LICHTE DIVISIE

Het mitrailleureskadron was 1 mei 1940 als zodanig gevormd uit het mitrailleureskadron van het voormalige II R.H. en bestond uit een kleine commandogroep en 2 sectiën a 4 cav. Mitrs. M 08/15 vervoerd op vrachtauto's.
De gehele gemotoriseerde Divisietrein bestond uit:
Staf met 10 auto's,
Infanteriemunitietrein met 21 munitieauto's,
Artilleriemunitietrein met 16 munitieauto's,
Verbandplaatsafdeling met 22 auto's,
Compagnie pioniers met 30 auto's,
Compagnie pontonniers met 31 auto's, w.o. 12 auto's elk beladen met 1 ponton No 4, die 26 volledige uitgeruste manschappen of 10 wielrijders met de rijwielen kon bevatten.

Ten slotte waren nog aanwezig:
5e Compagnie aan- en afvoertroepen met 8 auto's, en een autocompagnie met 83 auto's en administratief daarbij ingedeeld de herstellingsploeg die, in verband met het aanmerkelijk toegenomen aantal te verzorgen motorvoertuigen, werd uitgebreid tot een herstellingscompagnie en op 10 mei 22 auto's telde.

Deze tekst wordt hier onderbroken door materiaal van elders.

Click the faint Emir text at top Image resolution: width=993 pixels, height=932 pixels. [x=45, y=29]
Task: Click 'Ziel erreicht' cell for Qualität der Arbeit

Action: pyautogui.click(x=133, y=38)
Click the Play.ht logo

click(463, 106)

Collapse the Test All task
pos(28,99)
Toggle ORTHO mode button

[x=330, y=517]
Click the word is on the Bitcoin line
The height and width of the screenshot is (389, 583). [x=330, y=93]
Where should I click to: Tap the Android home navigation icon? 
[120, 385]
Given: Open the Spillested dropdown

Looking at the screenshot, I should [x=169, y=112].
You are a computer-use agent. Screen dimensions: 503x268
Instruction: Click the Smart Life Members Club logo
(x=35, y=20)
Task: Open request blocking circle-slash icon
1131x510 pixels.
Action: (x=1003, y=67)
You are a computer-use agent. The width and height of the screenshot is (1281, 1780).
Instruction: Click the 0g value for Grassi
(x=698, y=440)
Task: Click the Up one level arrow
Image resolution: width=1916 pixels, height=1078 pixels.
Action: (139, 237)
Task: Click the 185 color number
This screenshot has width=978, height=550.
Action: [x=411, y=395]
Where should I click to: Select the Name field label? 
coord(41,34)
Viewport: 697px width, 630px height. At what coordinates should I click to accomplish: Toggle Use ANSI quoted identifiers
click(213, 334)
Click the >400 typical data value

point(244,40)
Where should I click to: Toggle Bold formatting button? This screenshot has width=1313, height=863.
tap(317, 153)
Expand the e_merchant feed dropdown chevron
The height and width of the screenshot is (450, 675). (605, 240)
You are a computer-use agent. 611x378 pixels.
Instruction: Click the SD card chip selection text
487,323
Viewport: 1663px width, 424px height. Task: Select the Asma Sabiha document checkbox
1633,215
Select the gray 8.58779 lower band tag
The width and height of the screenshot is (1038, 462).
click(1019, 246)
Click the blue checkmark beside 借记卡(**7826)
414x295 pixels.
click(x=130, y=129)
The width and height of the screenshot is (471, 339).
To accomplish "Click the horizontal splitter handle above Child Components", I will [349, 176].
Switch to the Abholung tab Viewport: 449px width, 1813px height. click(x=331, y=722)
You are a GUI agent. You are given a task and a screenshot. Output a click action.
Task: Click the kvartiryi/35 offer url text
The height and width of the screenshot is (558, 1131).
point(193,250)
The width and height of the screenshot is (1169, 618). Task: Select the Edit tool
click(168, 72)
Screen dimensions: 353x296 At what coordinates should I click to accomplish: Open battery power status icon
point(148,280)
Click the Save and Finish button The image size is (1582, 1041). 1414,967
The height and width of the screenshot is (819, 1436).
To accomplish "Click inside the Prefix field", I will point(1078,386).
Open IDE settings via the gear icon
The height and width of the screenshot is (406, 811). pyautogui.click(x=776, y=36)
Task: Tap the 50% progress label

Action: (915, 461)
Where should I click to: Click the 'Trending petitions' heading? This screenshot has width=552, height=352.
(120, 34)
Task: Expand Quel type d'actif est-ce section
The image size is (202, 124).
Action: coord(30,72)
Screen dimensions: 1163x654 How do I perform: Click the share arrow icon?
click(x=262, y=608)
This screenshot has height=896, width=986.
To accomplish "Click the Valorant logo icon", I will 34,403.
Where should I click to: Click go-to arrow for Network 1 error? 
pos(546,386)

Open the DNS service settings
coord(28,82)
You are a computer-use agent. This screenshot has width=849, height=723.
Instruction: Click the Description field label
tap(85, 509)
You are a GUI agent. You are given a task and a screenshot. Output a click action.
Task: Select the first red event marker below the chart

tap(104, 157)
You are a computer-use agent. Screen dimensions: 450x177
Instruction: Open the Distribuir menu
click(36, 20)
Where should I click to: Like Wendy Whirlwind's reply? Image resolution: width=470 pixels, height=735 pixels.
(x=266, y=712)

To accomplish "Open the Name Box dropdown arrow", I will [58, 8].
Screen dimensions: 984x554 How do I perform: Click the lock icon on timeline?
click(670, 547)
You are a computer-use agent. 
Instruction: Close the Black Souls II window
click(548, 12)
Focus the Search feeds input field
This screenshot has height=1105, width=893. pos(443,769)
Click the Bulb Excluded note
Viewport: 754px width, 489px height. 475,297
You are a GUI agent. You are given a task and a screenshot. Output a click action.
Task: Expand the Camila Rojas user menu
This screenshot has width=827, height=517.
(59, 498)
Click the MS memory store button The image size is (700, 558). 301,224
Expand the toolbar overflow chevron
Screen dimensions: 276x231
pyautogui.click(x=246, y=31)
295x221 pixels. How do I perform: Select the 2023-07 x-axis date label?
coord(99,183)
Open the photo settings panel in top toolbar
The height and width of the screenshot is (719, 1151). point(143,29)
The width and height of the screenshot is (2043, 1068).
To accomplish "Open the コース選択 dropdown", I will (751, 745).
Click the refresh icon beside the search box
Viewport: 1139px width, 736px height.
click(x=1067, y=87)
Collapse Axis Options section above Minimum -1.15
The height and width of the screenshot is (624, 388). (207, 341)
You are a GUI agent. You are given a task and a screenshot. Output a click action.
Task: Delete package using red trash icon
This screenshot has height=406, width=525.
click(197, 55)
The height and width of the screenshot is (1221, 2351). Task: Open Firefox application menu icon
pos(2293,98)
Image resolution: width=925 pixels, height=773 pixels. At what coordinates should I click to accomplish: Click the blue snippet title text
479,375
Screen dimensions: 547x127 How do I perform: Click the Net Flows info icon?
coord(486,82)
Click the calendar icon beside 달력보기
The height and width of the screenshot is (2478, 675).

Als geheel genomen vertoonde de Lichte Divisie een beeld in overeenstemming met dat van het gehele Nederlandse leger, namelijk dat van een sinds jaren door verkeerde zuinigheid in haar ontwikkeling achtergebleven organisatie, waarvan het herstel sinds kort was ter hand genomen en daarom nog niet was voltooid.
De aanvankelijke bestemming der Lichte Divisie tot reserve en vleugelbeveiliging van de Peel-Raamstelling was, na de wisseling van het Opperbevel op 30 maart 1940, gewijzigd in die van algemene reserve in de hand van de Opperbevelhebber. In verband daarmede had de Commandant Lichte Divisie opdracht om, beginnend in de nacht volgende op de dag waarop eventueel een inval uit het oosten zou plaats hebben (dag D), zijn eenheid binnen de Vesting Holland te doen teruggaan. Deze verplaatsing zou beginnen op een nader te bevelen uur (uur U) en worden uitgevoerd in twee nachtmarsen. De bevelen hiertoe waren uitgewerkt en voor wat betreft de eerste fase op 1 mei 1940 in verzegelde enveloppen aan de ondercommandanten verstrekt. Van de inhoud was deze niets bekend. Behoudens enkele ingewijden uit de divisiestaf was het gehele personeel, van hoog tot laag, ervan overtuigd bij een inval in ons land in de vertrouwde Brabantse terreinen te zullen strijden.
De dag D en het uur U ware 8.30 uur op 10 mei in plaats van de volgende dag (bericht van Kol. Van der Bijl om 6 uur 15 aan alle onderdelen).
Omstreeks het genoemde tijdstip deelde C III L.K. (te 's Hertogenbosch) de Divisiecommandant (v.d.B.) mede, dat 2 R.H.M. uit het divisieverband werd gelicht. Men moest van Keizersveer en Heusden naar Gorinchem trekken om daar onder de bevelen van de Commandant Vesting Holland te geraken. Een bataljon kwam meteen ter beschikking van de Kantonnementscommandant te Dordrecht.